▶ Supplied passage:
____

Diet discovered over 90 years ago can halt the growth of brain tumors
If you, or someone you love has cancer, you try and learn everything you can about how to beat it.
And that’s especially true when it comes to aggressive, deadly cancers.
But for over 90 years there’s been a treatment that has been proven again and again to be extraordinarily effective in treating difficult cancers, especially of the brain. Yet for all practical purposes it’s been ignored by the mainstream.
Now, a group of researchers from the University of Florida have taken this amazing treatment out from behind the shadows, given it a bit of a twist, and are telling the world about it.
It’s not hype, it’s not snake oil, and it’s not magic.
It’s pure and simple metabolic biology.
Fighting cancer with fat
“There is no financial incentive” and “no drug company that will help support this (research).”
Dr. Adrienne Scheck, a professor of neurobiology at the Barrow Neurological Institute in Phoenix, is talking about the ketogenic diet.
That’s right, the high-fat, low-carb diet that Dr. Robert Atkins helped put on the map for losing weight.
This year, Dr. Scheck hopes to start a trial with 40 brain-cancer patients, who, in addition to standard therapies, will also start up on a highly supervised version of the diet.
The ketogenic diet isn’t new, but then neither is the knowledge that tumors need glucose to grow. In fact, when doctors want to pinpoint cancerous tumors in a PET scan, they give patients dye mixed with glucose to track where in the body the highest amounts are being taken up.
Brain tumors especially need lots energy from glucose. So it makes a lot of sense that “starving” them with this type of low-carb diet has produced some remarkable success stories.
And the latest one is coming from a team at the University of Florida.
Using mice who had a particularly fast-growing and deadly kind of brain tumor, called a gioblastoma, they were able to both slow the growth of the tumors and extend the rodents’ lives by 50 percent!
And they did that by simply feeding the mice a diet in which only 10 percent of their calories came from carbohydrates – and that included plenty of healthy fats like coconut oil.
The Florida team hopes to start up a trial for this modified high-fat, low-carb diet in people with gioblastomas shortly. And while that may make their findings more “official,” brain-tumor patients have been seeing remarkable results from similar diets for some time now.
Take 15-year-old Adam Sorenson, for example.
The Canadian teen was found to have an advanced and aggressive gioblastoma, which has an average survival time of around a year.
With few options left following surgery, his father’s research led him to a dietician who started the boy up on a ketogenic diet with 80 percent fat, 15 percent protein and only 5 percent carbs.

____

▶ Records shown:
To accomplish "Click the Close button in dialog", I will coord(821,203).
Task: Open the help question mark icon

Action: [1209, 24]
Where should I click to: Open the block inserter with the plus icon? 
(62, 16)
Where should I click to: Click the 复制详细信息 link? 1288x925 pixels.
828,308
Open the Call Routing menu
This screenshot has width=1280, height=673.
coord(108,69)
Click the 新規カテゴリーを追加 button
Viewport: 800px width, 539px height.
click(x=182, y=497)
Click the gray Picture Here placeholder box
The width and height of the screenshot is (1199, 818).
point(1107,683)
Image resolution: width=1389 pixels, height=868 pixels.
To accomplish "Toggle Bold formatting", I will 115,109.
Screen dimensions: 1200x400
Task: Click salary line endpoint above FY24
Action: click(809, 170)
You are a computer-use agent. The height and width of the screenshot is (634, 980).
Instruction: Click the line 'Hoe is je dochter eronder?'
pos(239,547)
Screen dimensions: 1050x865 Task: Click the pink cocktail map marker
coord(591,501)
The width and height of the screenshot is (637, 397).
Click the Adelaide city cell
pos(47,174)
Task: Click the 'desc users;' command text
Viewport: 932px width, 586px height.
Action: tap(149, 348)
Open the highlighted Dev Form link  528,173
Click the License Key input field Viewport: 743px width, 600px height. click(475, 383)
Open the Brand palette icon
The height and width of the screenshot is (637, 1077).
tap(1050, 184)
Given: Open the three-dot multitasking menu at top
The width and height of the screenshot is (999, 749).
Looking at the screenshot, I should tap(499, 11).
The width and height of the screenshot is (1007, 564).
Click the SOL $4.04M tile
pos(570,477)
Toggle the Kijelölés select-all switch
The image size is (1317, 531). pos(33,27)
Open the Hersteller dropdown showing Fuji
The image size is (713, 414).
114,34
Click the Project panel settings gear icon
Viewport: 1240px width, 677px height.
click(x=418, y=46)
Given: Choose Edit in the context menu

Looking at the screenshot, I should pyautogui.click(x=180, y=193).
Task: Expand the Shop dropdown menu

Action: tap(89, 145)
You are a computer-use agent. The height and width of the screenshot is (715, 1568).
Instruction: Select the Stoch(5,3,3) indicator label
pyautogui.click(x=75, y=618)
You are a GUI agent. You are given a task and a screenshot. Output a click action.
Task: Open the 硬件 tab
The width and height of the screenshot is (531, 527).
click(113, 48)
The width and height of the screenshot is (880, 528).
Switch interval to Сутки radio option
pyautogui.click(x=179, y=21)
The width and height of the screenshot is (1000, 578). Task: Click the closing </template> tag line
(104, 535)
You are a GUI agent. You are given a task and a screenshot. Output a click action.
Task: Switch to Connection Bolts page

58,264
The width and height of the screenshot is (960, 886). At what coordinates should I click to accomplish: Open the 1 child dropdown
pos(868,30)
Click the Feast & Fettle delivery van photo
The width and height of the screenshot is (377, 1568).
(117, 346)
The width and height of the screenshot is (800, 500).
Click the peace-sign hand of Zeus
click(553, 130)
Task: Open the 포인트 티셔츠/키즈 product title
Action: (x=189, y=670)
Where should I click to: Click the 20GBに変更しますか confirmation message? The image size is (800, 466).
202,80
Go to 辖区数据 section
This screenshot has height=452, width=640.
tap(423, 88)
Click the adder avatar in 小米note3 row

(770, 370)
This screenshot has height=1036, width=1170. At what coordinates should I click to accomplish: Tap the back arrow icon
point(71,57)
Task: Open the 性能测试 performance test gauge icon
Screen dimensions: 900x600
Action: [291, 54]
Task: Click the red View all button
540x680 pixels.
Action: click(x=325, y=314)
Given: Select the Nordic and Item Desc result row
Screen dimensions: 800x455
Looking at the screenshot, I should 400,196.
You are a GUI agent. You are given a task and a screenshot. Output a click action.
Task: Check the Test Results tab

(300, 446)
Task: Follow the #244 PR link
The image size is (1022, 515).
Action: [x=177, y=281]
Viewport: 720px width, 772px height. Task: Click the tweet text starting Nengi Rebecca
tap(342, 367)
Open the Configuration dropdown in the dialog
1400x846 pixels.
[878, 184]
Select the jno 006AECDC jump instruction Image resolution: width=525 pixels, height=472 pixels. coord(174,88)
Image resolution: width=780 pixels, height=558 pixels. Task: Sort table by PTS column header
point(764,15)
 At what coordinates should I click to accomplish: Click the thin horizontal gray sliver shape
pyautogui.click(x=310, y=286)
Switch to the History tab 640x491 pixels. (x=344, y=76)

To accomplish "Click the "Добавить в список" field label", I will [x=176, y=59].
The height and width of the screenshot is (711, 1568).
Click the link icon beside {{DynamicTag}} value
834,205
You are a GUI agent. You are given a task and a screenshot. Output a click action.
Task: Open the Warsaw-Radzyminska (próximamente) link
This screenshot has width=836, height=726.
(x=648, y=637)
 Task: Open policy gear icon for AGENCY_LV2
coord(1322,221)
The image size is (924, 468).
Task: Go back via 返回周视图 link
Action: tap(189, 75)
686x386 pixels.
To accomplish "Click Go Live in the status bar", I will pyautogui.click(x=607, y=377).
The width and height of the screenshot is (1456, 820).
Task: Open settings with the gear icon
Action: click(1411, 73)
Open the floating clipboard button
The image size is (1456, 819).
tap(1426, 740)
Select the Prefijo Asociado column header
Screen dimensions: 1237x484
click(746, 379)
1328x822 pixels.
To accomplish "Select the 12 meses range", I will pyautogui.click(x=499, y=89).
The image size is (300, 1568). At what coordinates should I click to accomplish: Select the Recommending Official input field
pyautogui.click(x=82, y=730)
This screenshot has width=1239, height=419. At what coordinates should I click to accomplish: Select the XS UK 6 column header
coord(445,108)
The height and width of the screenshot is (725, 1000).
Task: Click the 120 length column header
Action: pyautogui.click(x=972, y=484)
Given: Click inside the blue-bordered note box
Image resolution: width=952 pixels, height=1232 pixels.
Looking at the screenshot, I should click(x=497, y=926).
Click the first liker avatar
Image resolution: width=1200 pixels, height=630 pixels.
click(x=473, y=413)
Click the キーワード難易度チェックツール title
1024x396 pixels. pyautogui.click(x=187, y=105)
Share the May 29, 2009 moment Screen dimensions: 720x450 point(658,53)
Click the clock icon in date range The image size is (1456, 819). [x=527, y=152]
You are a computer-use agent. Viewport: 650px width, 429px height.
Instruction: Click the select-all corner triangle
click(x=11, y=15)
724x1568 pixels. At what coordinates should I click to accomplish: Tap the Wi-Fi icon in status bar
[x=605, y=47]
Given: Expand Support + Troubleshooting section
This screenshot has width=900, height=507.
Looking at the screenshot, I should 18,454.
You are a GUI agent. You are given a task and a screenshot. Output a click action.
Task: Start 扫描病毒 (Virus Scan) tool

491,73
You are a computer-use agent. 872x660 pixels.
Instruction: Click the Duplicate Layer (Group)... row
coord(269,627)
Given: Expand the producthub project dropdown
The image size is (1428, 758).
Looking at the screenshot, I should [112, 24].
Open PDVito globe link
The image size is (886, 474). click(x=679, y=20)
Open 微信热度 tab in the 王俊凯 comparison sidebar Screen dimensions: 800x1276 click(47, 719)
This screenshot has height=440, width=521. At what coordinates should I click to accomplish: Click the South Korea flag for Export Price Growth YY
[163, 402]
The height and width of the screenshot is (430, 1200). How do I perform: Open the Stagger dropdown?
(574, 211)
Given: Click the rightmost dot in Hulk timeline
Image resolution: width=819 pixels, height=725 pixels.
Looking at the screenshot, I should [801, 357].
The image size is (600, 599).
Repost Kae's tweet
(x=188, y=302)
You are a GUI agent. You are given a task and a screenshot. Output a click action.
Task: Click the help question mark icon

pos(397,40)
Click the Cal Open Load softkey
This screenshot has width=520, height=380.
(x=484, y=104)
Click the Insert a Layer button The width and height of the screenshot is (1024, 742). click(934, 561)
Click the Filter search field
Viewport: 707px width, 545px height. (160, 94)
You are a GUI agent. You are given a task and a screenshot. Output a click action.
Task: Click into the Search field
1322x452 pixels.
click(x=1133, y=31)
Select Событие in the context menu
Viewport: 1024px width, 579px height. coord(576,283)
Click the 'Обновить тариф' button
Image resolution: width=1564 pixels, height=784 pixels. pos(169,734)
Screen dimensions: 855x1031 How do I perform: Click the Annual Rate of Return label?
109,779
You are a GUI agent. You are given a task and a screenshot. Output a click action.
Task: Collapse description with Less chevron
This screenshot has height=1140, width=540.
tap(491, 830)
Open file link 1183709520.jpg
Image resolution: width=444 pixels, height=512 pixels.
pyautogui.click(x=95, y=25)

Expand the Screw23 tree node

____

▶ Tasks:
#1 Based on the brain tumor article, mark each statement yes or no and quote the words from the article that decide it. (a) The trial Dr. Scheck hopes to start involves 40 brain-cancer patients. (b) In the University of Florida study, 5 percent of the mice's calories came from carbohydrates. (c) Adam Sorenson is from Canada.
#2 Using the brain tumor article, answer each question briefly.
(a) At which institute is Dr. Adrienne Scheck a professor?
(b) By what percentage did the University of Florida team extend the mice's lives?
(c) What average survival time does the article give for an advanced and aggressive gioblastoma?

▶ Replies:
#1
(a) Yes: "Dr. Scheck hopes to start a trial with 40 brain-cancer patients"
(b) No: "only 10 percent of their calories came from carbohydrates"
(c) Yes: "The Canadian teen was found to have an advanced and aggressive gioblastoma"

#2
(a) The Barrow Neurological Institute in Phoenix
(b) 50 percent
(c) Around a year